The world’s two biggest brewers have formalised the terms of their proposed $105 billion deal to create what they say will be the world’s “first truly global beer company.”

After weeks of talks, the boards of Anheuser Busch-InBev (BUD) and SABMiller Plc. (SBMRY) jumped the biggest stumbling block to their plans by agreeing to sell SABMiller’s 58% stake in MillerCoors to its partner in the joint venture, Molson Coors Inc. (TAP) for $12 billion in cash.

ABI and MillerCoors control over 70% of the U.S. market between them with their current operations, a situation that made a combination of the two politically impossible. Molson Coors will now take over in its own right the position of number 2 in the U.S. market, with a share of over 25%.

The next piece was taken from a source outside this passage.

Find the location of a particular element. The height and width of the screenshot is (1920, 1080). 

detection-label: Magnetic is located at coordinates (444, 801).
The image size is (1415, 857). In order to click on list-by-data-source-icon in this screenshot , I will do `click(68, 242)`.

However, there was no sign that the two companies had resolved a similar problem regarding their operations in China, where SABMiller has the larger share through a joint venture that brews Snow, the world’s biggest-selling beer by volume. Together, they account for over a third of the Chinese market.

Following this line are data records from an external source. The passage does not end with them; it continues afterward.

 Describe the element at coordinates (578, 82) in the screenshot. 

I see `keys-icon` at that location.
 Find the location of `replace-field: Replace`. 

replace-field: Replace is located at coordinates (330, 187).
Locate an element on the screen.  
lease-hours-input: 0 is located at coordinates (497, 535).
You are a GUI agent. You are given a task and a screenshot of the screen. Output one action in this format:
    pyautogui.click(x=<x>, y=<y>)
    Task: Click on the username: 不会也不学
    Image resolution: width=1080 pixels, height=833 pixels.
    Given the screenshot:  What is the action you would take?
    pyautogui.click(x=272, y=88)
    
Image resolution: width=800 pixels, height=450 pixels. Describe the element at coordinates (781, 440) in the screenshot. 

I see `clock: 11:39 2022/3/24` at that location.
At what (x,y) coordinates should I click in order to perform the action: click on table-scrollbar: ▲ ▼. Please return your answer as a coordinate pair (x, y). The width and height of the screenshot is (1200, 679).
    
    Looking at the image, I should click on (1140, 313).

ABI and SABMiller said in their statements that they expect to be able to strip out “at least $1.4 billion” a year in annual running costs by 2020, some way above the cost cuts SABMiller promised while it was still trying to defend its independence. Offsetting that, they expect some $900 million of one-off restructuring costs over the next three years.

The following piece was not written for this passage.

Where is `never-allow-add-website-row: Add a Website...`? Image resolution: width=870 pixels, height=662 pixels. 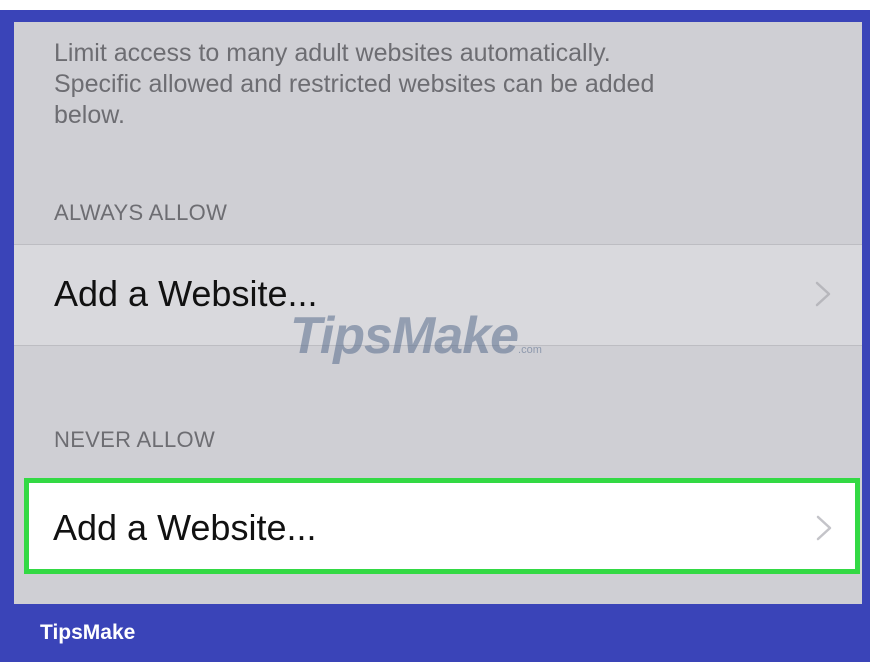
never-allow-add-website-row: Add a Website... is located at coordinates (442, 526).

The financial terms of the deal have not changed materially since they were first published a month ago. SABMiller’s public shareholders will get 44 British pounds ($66.64 at current exchange rates) a share in cash, while its strategic shareholders, including Altria Inc. (MO) and the Colombian-based Santo Domingo family will receive the equivalent of £41.85 a share, over 90% of which will be in the form of a new class of unlisted ABI shares that will pay dividends but will be subjected to a a five-year lock-up, after which they will be exchanged for listed ABI shares.

ABI has had to offer shares in the deal because of balance sheet constraints. Moody’s Investor Service put the company’s long-term debt under review for a possible downgrade of up to three notches due to what it termed “the significant increase in leverage and likely time period to reduce leverage as a result of the partially debt funded acquisition.”

Bloomberg reported in October that ABI is lining up one of the world’s biggest-ever corporate debt issues, a $55 billion bond offering, to finance the deal.

The shares of both companies have risen in response to the news, with ABI’s edging up in Brussels and SABMiller’s rising 2.7% in London to a new all-time high.